Later, Indian Buddhism scholar Mrinal Kanti Chakma said India-Myanmar Buddhist contact is as old as the Buddha. "Buddhism represents a two-way wave of cultural communications between India and Myanmar," Prof Chakma, himself a Buddhist from Chittagong Hill Tracts of Bangladesh, said.
"The exchange in the post-colonial era has been substantial, like Vipassana got transmitted to India, the place of its origin, back from Myanmar," said Mr Chakma. "Now not only India but the West has taken to meditation in a big way."
He said millions of Buddhist pilgrims from ASEAN countries including Myanmar visit Indian Buddhist sites and some contribute to temples and facilities in these sites like Bodh Gaya . "But since foreigners cannot create trusts in India, they have to go through locals, some of whom undermine the interests of the donors," Mr Chakma said, adding that the Indian government must look into the problems of these pilgrims at Indian Buddhist sites," he said. "These problems are not huge and can be solved with some effort, but they must be solved before they become a problem," he said.
Mr Chakma insisted that foreign Buddhist organisations must be allowed to form trusts to build and maintain temples in Bodh Gaya and other places in India which hold significance for Buddhism. "Some Buddhist trusts have been heavily taxed, but this is awful because they are not profit-making organisations," Mr Chakma said, adding that many Buddhists from Southeast Asia including Myanmar want to create a peace and harmony village at Buddhist sites in India . "I appeal to the Indian government to help create such a village and also set up a directorate of Buddhist sites to handle such facilities."
Former Minister and peace negotiator U Aung Min stressed the need to contain trans-border insurgencies. He said both India and Myanmar have a common interest in restoring peace in their border region so that they no longer remain zones of conflict but become areas of development.  "We have to contain their insurgencies not only for us but also for India," he said.

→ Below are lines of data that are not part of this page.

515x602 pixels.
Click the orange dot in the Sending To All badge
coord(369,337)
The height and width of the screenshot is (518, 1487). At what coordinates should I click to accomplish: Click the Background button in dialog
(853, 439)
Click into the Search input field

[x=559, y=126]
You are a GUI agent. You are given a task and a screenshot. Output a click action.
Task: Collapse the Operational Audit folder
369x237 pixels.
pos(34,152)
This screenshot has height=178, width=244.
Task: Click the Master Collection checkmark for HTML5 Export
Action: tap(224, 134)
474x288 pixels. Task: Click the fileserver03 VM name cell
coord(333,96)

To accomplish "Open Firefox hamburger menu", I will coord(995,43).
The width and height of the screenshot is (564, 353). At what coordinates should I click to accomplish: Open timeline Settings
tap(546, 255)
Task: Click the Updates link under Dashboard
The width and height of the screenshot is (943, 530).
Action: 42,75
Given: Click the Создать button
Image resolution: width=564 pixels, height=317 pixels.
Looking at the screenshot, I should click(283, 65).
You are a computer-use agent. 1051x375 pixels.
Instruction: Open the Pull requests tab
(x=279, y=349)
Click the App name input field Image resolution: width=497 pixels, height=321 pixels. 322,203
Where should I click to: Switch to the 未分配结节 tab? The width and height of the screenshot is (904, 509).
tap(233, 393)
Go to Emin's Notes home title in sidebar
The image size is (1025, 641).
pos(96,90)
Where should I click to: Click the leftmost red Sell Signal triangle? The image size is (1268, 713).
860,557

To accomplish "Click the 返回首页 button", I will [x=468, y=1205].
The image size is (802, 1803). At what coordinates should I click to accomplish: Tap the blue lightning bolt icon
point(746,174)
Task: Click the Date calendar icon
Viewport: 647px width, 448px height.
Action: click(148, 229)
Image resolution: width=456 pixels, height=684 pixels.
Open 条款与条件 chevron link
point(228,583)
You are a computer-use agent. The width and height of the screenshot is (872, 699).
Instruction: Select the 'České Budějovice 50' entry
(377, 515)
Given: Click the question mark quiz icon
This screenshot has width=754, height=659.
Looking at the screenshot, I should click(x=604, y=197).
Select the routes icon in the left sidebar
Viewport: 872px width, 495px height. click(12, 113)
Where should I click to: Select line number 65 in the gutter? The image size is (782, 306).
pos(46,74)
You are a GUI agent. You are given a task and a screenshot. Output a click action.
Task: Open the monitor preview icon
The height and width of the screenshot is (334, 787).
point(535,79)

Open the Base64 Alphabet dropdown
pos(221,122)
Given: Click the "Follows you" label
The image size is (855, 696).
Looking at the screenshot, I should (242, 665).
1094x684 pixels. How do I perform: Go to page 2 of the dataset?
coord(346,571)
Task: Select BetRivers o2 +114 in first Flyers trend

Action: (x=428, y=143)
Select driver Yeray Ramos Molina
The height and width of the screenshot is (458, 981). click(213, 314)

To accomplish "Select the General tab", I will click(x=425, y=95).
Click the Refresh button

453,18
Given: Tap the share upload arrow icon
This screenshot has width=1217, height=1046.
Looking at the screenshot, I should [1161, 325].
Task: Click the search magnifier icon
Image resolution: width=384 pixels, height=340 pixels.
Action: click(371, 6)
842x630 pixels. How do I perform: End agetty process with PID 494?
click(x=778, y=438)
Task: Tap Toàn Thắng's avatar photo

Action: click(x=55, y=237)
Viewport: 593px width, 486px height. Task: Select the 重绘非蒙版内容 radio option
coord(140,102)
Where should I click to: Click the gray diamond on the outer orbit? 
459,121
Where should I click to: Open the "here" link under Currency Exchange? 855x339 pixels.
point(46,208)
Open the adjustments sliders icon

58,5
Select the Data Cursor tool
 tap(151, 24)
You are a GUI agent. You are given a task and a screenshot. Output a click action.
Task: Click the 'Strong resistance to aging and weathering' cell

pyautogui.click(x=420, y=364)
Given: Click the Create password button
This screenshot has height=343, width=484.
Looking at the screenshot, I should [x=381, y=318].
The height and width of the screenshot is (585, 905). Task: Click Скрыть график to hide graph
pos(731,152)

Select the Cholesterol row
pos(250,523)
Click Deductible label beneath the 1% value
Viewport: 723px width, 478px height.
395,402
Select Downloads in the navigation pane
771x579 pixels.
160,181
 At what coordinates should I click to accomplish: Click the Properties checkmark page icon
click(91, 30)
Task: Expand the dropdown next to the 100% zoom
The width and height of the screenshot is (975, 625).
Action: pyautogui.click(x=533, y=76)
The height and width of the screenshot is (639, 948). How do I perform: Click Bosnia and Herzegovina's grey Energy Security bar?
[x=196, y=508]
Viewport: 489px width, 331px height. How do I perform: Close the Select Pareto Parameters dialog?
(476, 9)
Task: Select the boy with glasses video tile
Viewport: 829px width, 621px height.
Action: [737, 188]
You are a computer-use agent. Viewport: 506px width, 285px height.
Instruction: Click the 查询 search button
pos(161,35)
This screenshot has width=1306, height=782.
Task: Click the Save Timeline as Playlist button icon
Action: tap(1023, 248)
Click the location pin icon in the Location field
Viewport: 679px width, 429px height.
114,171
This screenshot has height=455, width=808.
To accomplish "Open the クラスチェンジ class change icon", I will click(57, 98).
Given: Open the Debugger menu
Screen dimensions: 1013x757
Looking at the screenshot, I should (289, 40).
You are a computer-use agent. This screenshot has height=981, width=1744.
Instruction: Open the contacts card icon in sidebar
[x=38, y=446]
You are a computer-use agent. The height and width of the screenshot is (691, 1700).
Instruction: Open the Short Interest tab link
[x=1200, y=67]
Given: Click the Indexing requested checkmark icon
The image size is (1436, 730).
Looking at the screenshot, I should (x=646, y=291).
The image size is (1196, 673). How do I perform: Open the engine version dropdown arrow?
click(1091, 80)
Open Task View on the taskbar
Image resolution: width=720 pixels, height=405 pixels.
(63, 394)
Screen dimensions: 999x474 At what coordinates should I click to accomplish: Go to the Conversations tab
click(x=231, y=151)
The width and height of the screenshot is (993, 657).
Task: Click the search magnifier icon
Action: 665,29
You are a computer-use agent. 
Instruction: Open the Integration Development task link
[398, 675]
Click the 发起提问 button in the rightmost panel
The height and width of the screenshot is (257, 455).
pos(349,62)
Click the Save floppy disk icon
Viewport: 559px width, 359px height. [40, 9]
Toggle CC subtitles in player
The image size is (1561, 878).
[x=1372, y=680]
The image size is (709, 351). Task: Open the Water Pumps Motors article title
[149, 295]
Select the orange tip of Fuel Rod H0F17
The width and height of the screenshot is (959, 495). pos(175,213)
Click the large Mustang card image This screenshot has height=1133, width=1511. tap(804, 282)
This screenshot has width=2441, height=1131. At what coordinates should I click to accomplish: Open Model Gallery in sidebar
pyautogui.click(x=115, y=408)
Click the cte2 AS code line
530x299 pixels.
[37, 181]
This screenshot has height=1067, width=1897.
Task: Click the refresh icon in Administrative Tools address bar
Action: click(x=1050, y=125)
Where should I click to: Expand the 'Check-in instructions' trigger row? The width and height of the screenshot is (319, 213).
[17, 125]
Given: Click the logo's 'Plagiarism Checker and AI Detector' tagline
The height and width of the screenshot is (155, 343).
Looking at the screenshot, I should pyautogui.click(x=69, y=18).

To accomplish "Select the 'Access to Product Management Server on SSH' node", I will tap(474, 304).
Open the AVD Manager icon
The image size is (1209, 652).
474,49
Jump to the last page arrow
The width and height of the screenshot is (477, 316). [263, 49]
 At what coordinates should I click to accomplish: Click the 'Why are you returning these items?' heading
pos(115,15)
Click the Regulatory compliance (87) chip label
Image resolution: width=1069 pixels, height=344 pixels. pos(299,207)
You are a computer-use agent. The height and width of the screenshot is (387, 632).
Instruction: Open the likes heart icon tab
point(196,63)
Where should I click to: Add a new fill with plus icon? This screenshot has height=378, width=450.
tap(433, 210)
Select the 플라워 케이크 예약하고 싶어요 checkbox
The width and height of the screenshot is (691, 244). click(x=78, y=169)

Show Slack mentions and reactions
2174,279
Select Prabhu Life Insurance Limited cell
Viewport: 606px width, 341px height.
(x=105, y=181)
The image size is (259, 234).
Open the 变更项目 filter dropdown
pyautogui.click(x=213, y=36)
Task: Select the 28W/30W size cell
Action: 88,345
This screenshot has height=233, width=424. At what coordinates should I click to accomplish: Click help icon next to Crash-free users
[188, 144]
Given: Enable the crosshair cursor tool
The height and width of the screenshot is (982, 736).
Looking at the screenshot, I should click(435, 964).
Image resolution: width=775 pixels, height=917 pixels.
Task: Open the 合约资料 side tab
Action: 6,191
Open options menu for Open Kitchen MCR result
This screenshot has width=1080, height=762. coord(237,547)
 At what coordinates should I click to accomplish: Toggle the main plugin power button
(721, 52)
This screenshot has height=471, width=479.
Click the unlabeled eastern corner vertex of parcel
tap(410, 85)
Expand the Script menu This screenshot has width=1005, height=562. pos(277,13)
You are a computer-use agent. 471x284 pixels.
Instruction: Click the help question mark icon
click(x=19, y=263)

Former President U Ko Ko Hlaing detailed the arms and drugs smuggling networks active on the India-Myanmar border and stressed the need for a joint effort to tackle them. He also said that the roaring contraband trade between the two countries not only harms the national interest because of loss to government revenues but also because rebels and terrorists use the contraband trade profits for arming themselves.
India's former secretary (R) of cabinet secretariat Rajinder Khanna detailed the Pakistani involvement in the latest phase of insurgency in Rakhine spearheaded by the so-called Arakan Rohingya Salvation Army (ARSA). "We have monitored the slow rise of this insurgency under the active sponsorship of Pakistan's ISI military intelligence agency and this calls for joint efforts to tackle this new jihad in the Rakhine," he said. Khanna and later Indian journalist Subir Bhaumik called for real-time intelligence sharing to tackle ARSA.
In the last session, scholars discussed ways to develop people-to-people contact between the two countries. 
The speakers of the last session included Dr Chaw Chaw Sein, professor and head of department, international relations department of Yangon University, Ms Keka Banerjee Adhikari, curator from The Asiatic Society, Kolkata and they recommended closer and regular exchange programmes between academics and researchers between the two countries, active cooperation in restoring and maintaining the historical records and cultural and linguistic events of both countries.